■ **WHAT YOU SHOULD DO**: Look through the material for lines with the word "computer", and copy each one.
[[ INFORMATION SHOWN open ]]
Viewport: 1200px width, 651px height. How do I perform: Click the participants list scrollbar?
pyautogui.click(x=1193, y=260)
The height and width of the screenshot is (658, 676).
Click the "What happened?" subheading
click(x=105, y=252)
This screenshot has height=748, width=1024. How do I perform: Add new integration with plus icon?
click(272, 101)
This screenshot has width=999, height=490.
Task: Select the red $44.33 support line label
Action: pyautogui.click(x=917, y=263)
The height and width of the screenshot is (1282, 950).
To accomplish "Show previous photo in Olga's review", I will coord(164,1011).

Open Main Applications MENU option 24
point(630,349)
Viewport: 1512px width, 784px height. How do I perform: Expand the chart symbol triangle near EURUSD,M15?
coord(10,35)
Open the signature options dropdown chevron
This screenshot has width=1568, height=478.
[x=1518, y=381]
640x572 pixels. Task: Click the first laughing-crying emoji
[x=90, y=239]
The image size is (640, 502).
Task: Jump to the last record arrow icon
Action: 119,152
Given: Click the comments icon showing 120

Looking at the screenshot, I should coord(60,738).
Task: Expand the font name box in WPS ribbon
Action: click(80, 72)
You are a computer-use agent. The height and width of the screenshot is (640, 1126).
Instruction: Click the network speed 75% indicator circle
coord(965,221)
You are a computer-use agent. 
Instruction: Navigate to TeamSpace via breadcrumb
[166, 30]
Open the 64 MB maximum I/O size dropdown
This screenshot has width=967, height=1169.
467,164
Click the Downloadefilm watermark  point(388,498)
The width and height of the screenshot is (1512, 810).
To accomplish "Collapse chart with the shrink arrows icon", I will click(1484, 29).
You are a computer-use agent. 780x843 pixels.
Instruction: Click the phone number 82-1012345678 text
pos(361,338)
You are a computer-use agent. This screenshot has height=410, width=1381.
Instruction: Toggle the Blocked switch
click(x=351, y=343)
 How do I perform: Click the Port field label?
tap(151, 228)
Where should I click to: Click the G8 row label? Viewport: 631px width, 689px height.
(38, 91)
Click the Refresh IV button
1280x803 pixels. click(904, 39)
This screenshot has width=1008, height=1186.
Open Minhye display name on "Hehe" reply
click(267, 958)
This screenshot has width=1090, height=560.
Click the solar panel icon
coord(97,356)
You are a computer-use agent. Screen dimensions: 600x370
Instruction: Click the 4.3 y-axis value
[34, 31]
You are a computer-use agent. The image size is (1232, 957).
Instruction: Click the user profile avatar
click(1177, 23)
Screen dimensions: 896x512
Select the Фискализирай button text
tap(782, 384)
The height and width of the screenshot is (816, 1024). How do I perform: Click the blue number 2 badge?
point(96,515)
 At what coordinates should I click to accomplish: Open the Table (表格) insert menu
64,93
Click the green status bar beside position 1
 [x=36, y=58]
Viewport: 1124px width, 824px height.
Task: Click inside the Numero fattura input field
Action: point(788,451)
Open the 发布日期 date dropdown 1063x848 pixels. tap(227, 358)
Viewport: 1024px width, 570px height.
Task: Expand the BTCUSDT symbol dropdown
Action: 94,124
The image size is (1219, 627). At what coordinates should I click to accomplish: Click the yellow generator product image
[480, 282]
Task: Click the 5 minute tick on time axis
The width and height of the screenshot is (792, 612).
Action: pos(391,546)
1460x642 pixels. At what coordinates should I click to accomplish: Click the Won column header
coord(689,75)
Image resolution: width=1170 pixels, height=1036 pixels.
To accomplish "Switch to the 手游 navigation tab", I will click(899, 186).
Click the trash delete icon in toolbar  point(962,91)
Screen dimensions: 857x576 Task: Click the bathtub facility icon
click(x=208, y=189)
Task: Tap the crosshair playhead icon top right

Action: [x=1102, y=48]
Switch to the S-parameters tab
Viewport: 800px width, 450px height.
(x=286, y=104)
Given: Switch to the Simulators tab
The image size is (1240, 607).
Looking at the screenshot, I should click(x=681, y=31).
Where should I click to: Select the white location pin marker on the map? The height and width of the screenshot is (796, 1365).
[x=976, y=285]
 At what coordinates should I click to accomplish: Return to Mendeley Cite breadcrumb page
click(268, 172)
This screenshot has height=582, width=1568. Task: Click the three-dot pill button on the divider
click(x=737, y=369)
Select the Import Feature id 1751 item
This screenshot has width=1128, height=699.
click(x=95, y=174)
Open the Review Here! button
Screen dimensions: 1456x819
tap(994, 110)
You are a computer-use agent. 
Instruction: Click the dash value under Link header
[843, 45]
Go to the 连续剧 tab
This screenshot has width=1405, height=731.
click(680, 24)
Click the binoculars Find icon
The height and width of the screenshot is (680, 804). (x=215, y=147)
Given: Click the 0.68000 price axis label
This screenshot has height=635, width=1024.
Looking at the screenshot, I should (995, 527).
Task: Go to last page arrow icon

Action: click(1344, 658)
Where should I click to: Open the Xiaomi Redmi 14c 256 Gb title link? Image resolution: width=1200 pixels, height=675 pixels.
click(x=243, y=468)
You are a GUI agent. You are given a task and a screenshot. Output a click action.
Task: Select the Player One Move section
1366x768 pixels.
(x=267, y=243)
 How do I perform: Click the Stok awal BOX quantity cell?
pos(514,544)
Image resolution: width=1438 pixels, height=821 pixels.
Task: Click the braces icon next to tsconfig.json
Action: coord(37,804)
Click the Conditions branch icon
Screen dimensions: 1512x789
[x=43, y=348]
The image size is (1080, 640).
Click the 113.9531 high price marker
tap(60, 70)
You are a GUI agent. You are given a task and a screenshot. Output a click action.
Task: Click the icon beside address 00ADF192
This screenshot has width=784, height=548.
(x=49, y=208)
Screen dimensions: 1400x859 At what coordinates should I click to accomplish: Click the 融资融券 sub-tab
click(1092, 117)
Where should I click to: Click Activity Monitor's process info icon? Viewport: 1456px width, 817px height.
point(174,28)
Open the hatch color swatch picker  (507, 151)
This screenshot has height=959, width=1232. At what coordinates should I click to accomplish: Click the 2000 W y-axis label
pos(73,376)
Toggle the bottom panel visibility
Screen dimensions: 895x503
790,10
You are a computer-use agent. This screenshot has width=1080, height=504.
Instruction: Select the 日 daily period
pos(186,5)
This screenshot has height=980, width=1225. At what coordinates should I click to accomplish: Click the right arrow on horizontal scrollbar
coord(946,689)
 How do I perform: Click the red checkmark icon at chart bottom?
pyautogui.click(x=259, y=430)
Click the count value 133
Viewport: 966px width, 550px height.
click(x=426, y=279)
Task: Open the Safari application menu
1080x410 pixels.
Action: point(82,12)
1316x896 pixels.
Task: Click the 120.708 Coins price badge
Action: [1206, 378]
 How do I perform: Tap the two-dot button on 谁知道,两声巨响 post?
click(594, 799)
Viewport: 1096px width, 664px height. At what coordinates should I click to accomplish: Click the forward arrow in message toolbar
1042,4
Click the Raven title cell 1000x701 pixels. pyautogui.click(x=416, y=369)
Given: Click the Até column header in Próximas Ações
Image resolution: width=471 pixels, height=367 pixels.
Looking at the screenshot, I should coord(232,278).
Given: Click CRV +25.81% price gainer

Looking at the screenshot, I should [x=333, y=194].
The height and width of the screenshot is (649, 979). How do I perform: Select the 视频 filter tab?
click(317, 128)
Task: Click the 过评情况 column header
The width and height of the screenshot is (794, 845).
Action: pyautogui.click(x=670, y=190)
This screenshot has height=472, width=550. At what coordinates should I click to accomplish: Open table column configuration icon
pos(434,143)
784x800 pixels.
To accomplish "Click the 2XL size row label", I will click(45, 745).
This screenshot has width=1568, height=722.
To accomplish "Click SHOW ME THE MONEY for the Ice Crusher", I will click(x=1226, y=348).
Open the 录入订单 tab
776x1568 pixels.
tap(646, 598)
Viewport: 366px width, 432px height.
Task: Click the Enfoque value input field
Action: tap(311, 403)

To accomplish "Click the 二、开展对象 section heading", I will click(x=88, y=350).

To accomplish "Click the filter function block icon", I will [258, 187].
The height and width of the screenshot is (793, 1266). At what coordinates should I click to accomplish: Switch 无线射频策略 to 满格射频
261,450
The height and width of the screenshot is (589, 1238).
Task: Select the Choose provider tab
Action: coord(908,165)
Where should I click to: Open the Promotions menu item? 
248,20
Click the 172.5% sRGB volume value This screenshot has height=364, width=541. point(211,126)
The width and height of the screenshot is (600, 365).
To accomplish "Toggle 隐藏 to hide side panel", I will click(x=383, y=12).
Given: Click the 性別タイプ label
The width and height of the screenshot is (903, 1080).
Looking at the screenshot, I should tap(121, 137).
[[ INFORMATION SHOWN closed ]]
■ **SOLVED EXERCISE**:
You are a computer-use agent. The height and width of the screenshot is (640, 1126).
You are a computer-use agent. 
You are a computer-use agent. 780x843 pixels.
You are a computer-use agent. This screenshot has height=410, width=1381.
You are a computer-use agent. Screen dimensions: 600x370
You are a computer-use agent. The image size is (1232, 957).
You are a computer-use agent. 
You are a computer-use agent. This screenshot has width=1080, height=504.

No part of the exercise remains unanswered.